As this has been a nights-and-weekends project, I haven't spent a bunch of time marketing this out, but we do have users (42 signed-up users, 16 active users). When I initially launched StreamSounds back in August 2020, I posted about it on Twitter and got a fair amount of traction with probably around 50 people reaching out to get access. Probably half of those sign up.
Overtime, as people have heard about StreamSounds, they've joined, and for a vast majority of the time, because StreamSounds has basically been a "single feature" product, I haven't had much feedback.
This week, that changed.
I had two people reach out to me and ask for specific things to be implemented, both of which were 1-2 hours worth of work and which I turned around within a day or so. It was nice having people say, "This would help me. Can you do this?"
This isn't the first time I've gotten feedback about what to implement. In one specific case of feedback, I hadn't implemented that feedback yet due to the complexity of what was asked for. I'm finally tackling that previous feedback now that the necessary infrastructure is in place.
One thing I have been doing is showing up each week and talking about what I've done while streaming on Twitch each week. I start my streams off with 10-20 minutes of talk about StreamSounds, then go to content people are more interested in watching. At the very least, it's helpful for me to show my commitment to the project and that things are getting done. It also gives me an opportunity to talk to people about features that are being implemented.
Most of the time, it ends up being me giving a status update of sorts, but sometimes we end up with good conversations happening because of questions people ask on stream.
I read the transcript from Indie Hackers #86 with Lynne Tye of Key Values (https://www.indiehackers.com/podcast/086-lynne-tye-of-key-values). It's been prompting a bunch of thought on my end on how to engage streamers better and also focus on the things I'm not good at first, such as marketing and customer outreach.
It's clear I can build a product, but can I market it and draw people to use and pay for it?
StreamSounds has been a nights-and-weekends project of mine for just over a year at this point. The goal of StreamSounds is to provide cloud-based tools that Twitch streamers use to grow their streams, become Twitch Partner, and ideally be able to turn their stream into a career if they so desired.

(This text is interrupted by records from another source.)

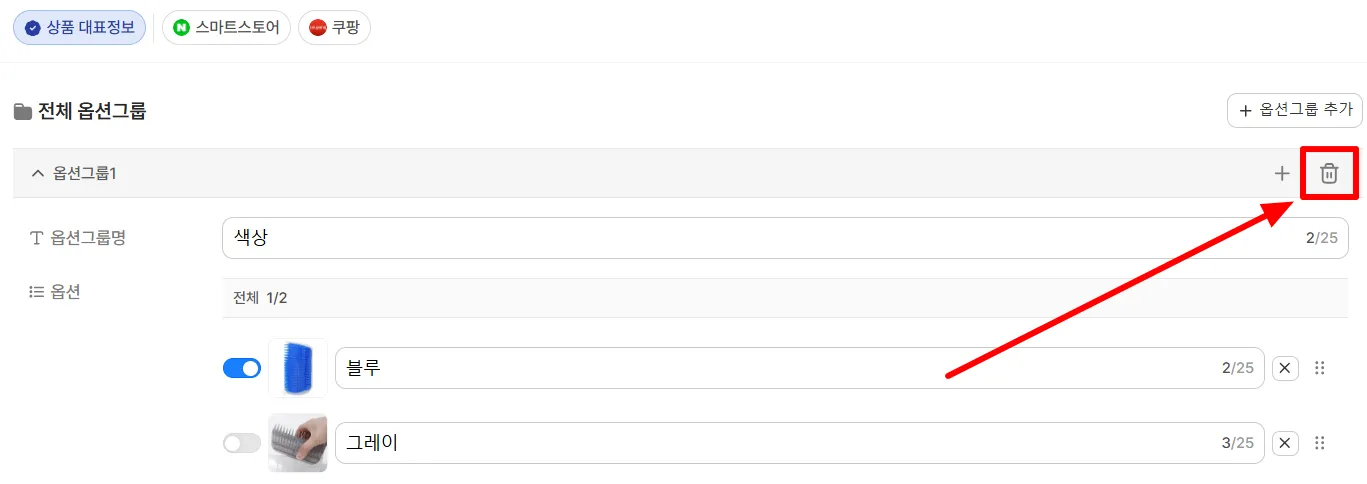Click the list icon next to 옵션

37,292
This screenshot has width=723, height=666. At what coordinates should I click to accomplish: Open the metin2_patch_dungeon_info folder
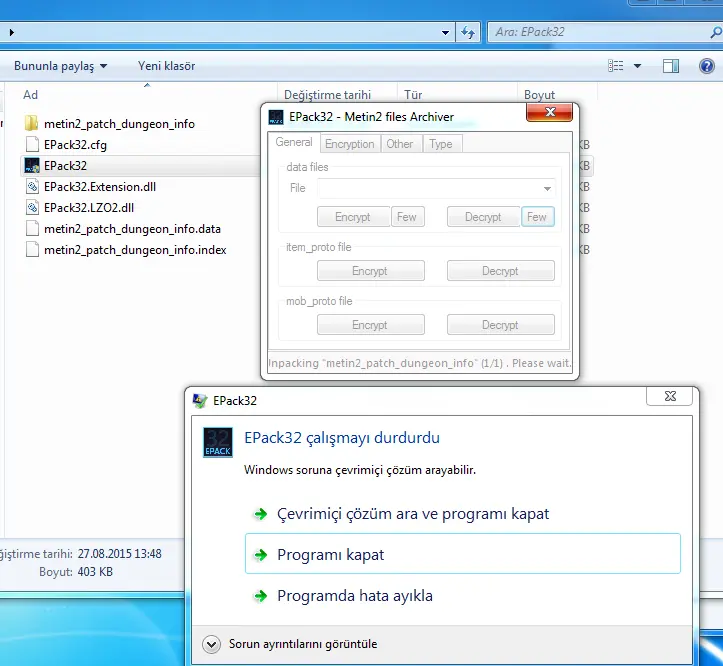[31, 124]
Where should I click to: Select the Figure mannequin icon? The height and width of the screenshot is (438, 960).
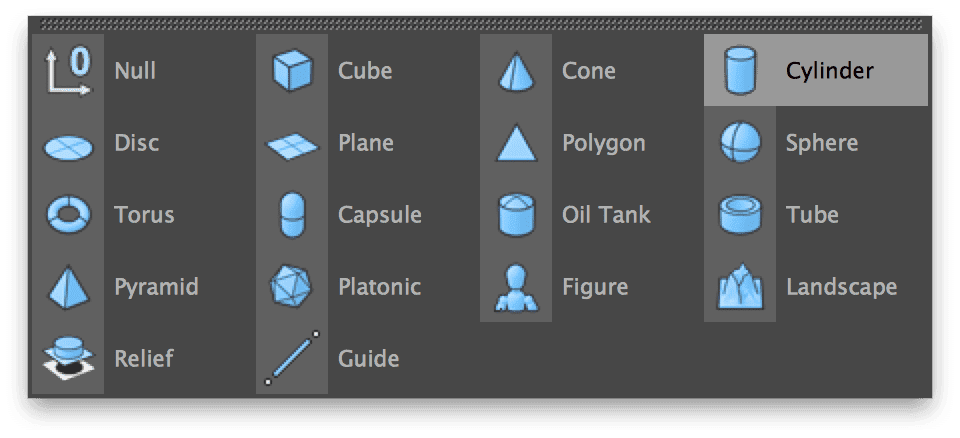point(516,287)
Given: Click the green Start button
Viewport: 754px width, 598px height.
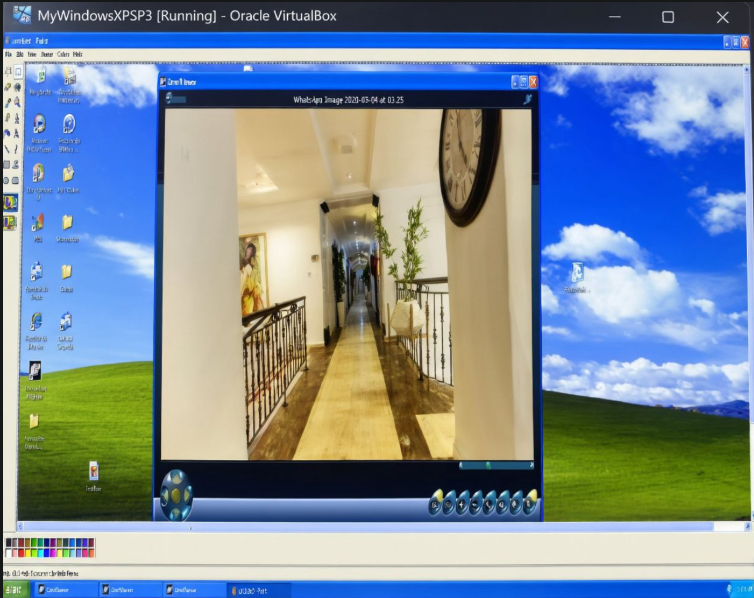Looking at the screenshot, I should tap(14, 590).
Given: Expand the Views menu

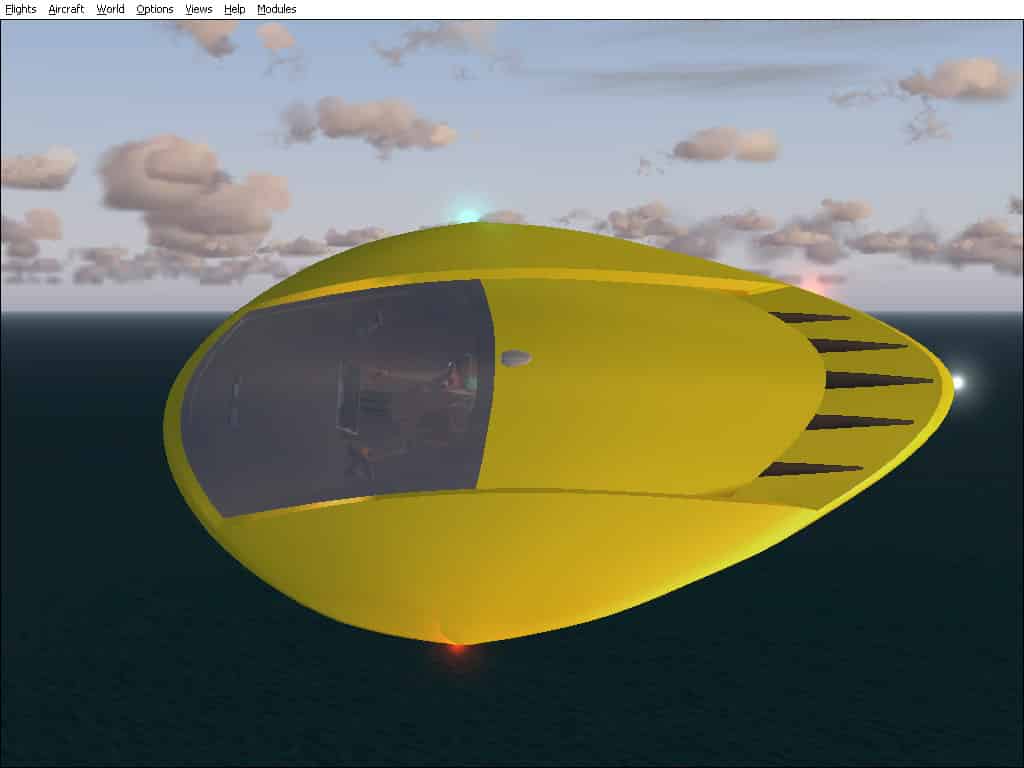Looking at the screenshot, I should (x=199, y=9).
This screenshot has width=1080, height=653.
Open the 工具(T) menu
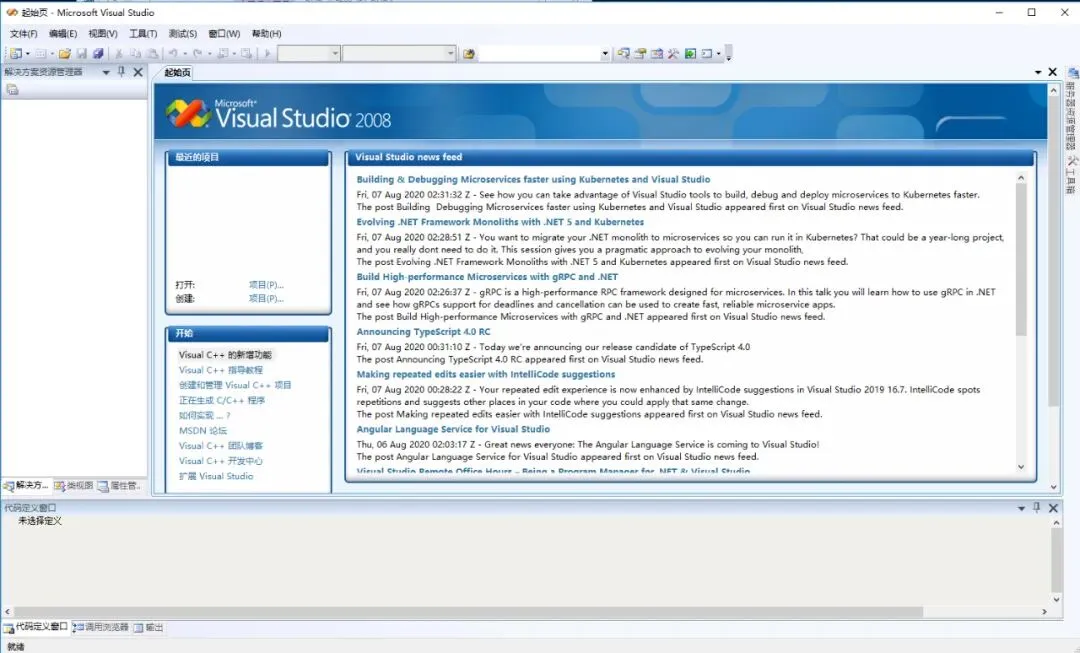[x=143, y=34]
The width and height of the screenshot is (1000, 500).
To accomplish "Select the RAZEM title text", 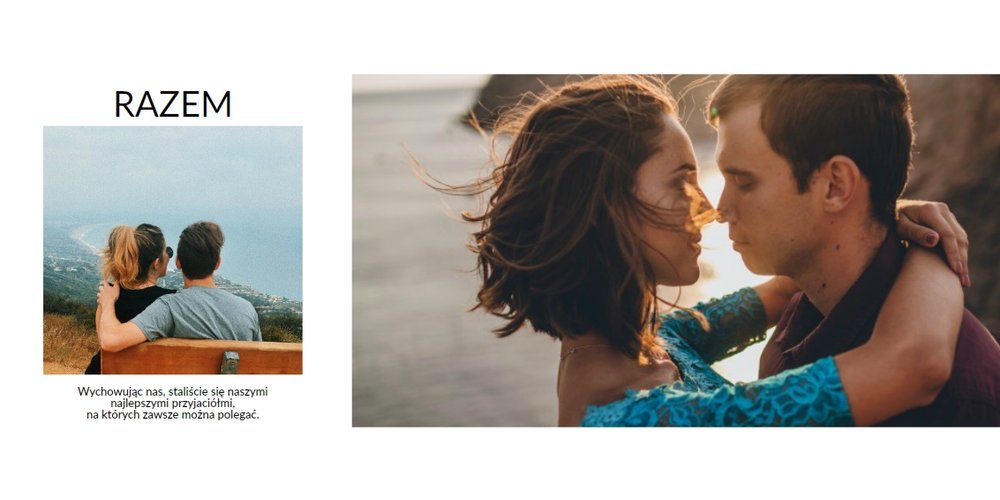I will point(172,104).
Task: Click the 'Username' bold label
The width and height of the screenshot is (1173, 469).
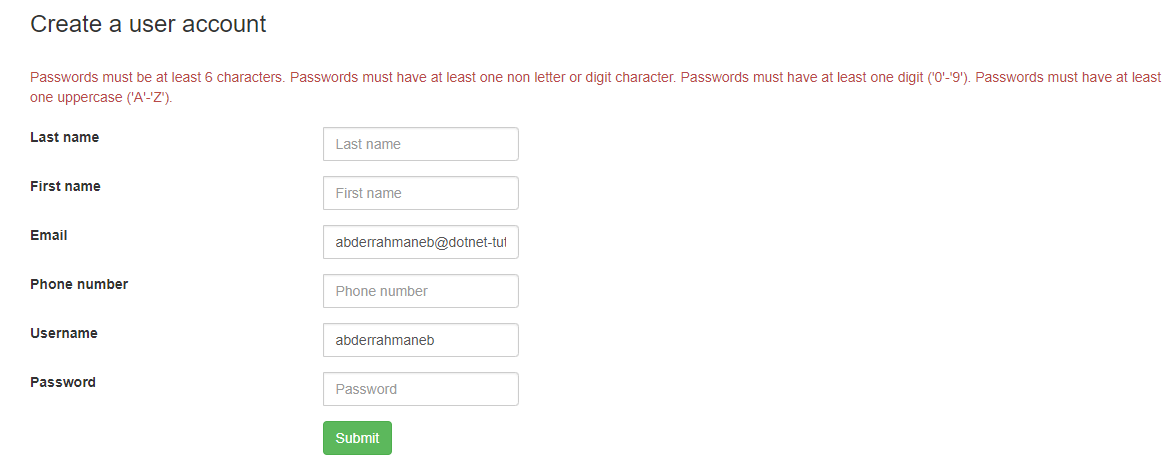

I originally got the idea for StreamSounds while complaining to a friend over lunch. I was trying to move away from using StreamLabs ChatBot (desktop app) after I received horrible customer service from StreamLabs. I had moved over to StreamElements, but couldn't find a way to create cloud-based sound commands in StreamElements (or any other cloud-based tool), so I figured I could build it myself.
I prototyped StreamSounds while traveling to visit some family members and after I got the prototype working for myself, I decided that there was a lot more I could do with this idea. I decided that I could build something that would work for not just myself, but for anyone who wanted to have sound commands via a cloud-based offering.
I rewrote the prototype and offered it as a publicly-available tool on August 28th, 2020 for other streamers to use. It was incredibly simple, very ugly, did one thing, but it worked.
Since then, I've implemented some features based on user feedback, and am looking forward to rolling out my next big update, which is channel points integration. Not sure when channel points integration will be done, but more streamers are taking notice of StreamSounds and following along for status updates. One of my main goals is to have subscription billing built into the product before the end of the year.
I want to provide great tools for Twitch streamers to help them become successful online content creators running a profitable business/stream. I also want to eventually work for myself full-time.